By Steve Kim

WBO featherweight titlist Oscar Valdez will be paired with Scott Quigg on March 10th from the StubHub Center in Carson, California on a card that will be televised on ESPN. The deal was finalized on Friday.

On paper, it's the sternest challenge for Valdez (23-0, 19 KO's), who will be making the fourth defense of his title that he won in July of 2016 by stopping Martin Rueda in two rounds.

For Quigg (34-1-2, 25 KOs), it's going to be his toughest fight since losing a close decision to Carl Frampton in their super bantamweight unification in February of 2016.

After that fight, Quigg moved up to featherweight, hired Hall of Fame trainer Freddie Roach, moved his training camps to the Wild Card in Hollywood, and won his last three bouts.

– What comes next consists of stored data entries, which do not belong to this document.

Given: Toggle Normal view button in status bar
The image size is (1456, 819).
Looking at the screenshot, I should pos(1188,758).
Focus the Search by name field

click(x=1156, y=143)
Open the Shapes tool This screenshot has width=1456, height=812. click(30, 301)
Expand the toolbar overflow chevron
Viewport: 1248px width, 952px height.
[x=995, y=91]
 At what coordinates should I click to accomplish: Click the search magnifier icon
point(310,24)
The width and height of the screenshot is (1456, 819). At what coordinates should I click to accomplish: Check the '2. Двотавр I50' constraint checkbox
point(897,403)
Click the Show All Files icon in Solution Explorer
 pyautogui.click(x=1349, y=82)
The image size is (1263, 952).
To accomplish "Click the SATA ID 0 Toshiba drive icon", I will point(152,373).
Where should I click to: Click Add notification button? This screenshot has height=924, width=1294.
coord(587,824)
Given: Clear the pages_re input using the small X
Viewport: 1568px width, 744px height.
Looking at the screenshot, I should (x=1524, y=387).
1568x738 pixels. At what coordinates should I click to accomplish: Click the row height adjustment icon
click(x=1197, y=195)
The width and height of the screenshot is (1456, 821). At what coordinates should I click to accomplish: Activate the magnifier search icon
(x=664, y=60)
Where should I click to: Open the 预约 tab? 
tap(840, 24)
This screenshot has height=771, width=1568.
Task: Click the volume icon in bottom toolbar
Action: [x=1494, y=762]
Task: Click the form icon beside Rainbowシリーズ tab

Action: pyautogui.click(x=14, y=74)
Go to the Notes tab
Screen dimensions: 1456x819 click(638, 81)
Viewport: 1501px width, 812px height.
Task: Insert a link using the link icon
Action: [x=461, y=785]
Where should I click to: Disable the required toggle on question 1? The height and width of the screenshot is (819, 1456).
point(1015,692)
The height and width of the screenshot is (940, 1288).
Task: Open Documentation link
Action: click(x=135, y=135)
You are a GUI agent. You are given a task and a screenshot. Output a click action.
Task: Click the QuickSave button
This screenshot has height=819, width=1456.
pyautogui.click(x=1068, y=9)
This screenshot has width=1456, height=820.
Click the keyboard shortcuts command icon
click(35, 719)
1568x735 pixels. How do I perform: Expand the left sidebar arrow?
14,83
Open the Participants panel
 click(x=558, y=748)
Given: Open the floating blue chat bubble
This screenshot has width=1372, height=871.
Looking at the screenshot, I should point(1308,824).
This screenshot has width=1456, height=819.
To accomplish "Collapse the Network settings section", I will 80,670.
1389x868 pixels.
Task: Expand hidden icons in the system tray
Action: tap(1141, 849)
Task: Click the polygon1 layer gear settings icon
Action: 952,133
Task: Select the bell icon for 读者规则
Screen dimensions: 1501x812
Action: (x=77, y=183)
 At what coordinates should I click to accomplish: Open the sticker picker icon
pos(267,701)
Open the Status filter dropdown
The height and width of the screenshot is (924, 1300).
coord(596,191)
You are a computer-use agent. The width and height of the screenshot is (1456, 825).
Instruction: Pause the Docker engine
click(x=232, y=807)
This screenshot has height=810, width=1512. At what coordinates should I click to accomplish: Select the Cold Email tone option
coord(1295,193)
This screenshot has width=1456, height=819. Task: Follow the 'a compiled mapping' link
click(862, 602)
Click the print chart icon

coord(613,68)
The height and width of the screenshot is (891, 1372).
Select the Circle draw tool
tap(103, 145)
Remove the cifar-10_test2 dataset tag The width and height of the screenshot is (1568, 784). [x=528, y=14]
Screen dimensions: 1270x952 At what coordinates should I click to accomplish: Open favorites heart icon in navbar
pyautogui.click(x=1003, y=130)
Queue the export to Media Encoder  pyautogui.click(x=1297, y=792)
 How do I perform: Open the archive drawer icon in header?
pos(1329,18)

"We wanted Valdez to fight a guy who's known, who was capable. We called Barry Hearn up, he was happy to make a deal with us and (Valdez's manager) Frank Espinoza agreed that we needed to step up Valdez and the competition, having him fight a name guy and so it's just a smart fight to do," said Bob Arum, the founder of Top Rank, to BoxingScene.com.

"In other words," continued Arum, "we're not playing around. We're not playing around like, 'the future's down the line, seventeen fights and then you put him in a big fight.' We have an obligation to the audience that watches ESPN which is most of the young people and people who love sports. And we want them to watch interesting fights with good fighters and kids who have stories and so forth. That's what we're doing, we're programming.

"We're not plotting, planning that, 'We'll have him fight this bum and then he'll fight somebody else and maybe two years from now he'll go in a real fight.'"

Valdez-Quigg figures to be a fan-friendly affair between two boxers in their physical prime with plenty at stake.

"We have a responsibility to the public and to ESPN to give them the best possible fights that we can make," said Arum.

Steve Kim is the news editor for BoxingScene.com.